Darwin was the heir to Enlightenment naturalism, and his works register the continued evolution of a new form of personal and historical narration, a narration generated after the Western intellectual tradition broke free in the early modern period from the fetters of the Platonic/Aristotelian theories of knowledge. In essence, the essay is the form this new narration takes when the intellectual tradition makes a major shift in perception from a theory of ontic logos, a belief that the external world announces its own truths to the revolutionary understanding of knowledge as a representational construct that becomes dominant with Descartes and Locke. That is, ideas (ontic) for Plato (in an immaterial realm) or forms for Aristotle (in the material realm) are not just objects waiting to be perceived and valuated, but rather are self-manifesting sources of light (logos). In contrast, the Cartesian/ Lockean theory of knowledge places the valuation of the object solely with the subject. Thus, before we can begin to understand the reason for the compelling form Darwin’s great treatises take, much less understand natural philosophy’s (or science’s) collusion with the essay form, we need to understand how profoundly the New Science, with its empirical basis, influenced Western intellectual tradition.
The essay had colluded with science since Bacon (following Galileo’s precedent) made the account of scientific knowledge representational. According to this modern model, to understand reality is to have a correct representation of ideas and fundamental principles.
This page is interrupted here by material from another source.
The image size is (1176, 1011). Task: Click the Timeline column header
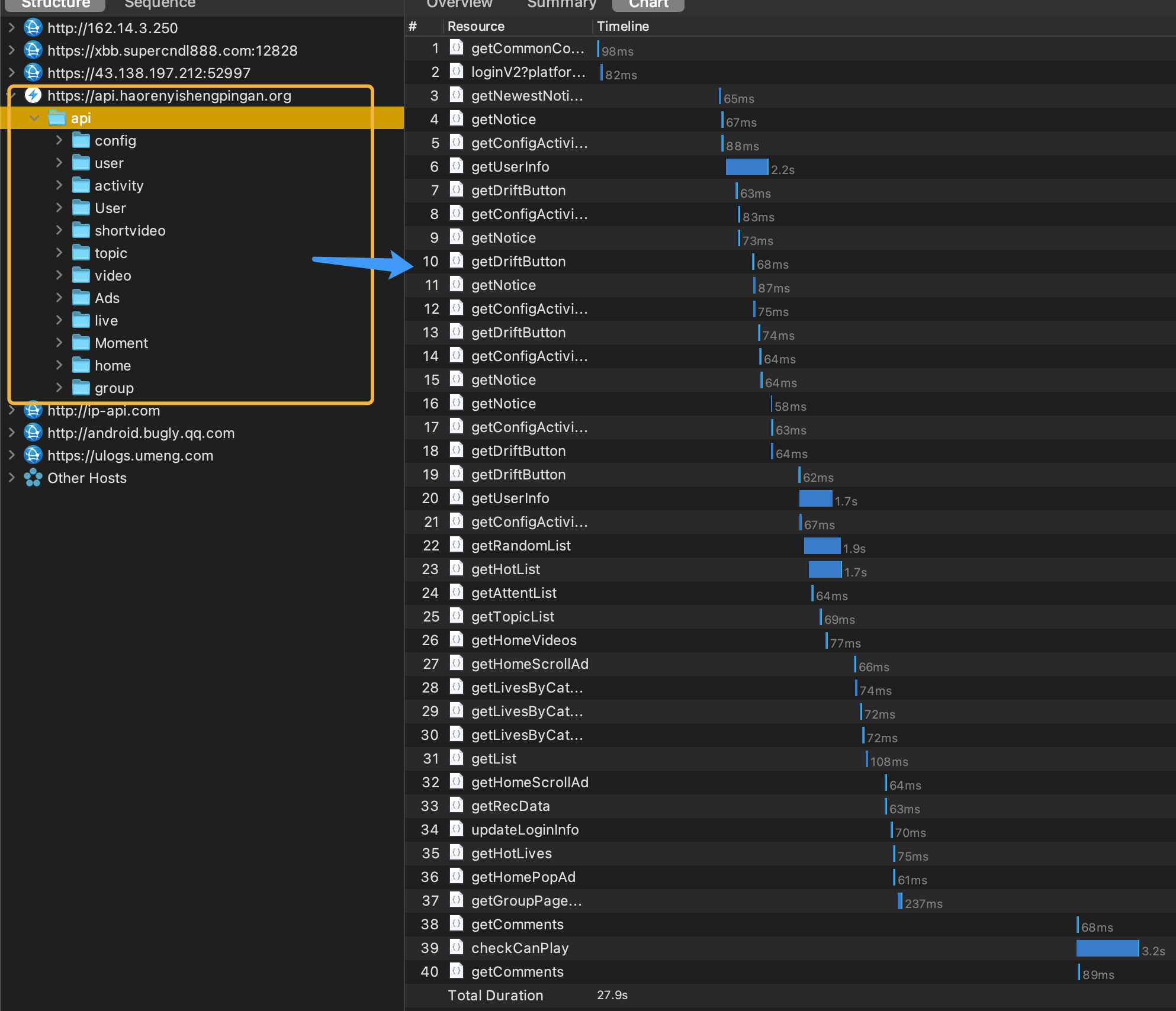[622, 26]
In the well-known phrase from a letter to Gibieuf (19 January 1642), Descartes writes that he is “certain that I can have no knowledge of what is outside me except by means of the ideas I have within me.” Implicit here is the demise of a Platonic self-revealing reality, or realm of ideas; now reality is constructed, not received. Knowledge is not only personalized in the sense that it is the product of self-examination, but it is also personalized by the language of the subject, recorded, as it is, in the first person. But for Descartes and his 18th- and 19th-century scientific heirs, representations have to be ordered through a chain of deductively connected perceptions. Descartes perhaps theorizes this causal order most effectively in the Discours de la méthode (1637;
Discourse on Method), where he tells us to break down our perceptions into parts and then to connect those disparate parts, “assuming an order, even if a fictitious one, among those which do not follow a natural sequence relative to one another.” Darwin articulated precisely this methodological model in his journals of the late 1830s. Facts, he argued, are meaningless unless ordered by a coherent theory; a theory is useless unless it unites several significant facts; and a new theory is pointless if it does not advance the work of its predecessors. Thus, the essay as the discursive vehicle for the process of cognition is as tenable for the theoretical work of Darwin as it was for Descartes.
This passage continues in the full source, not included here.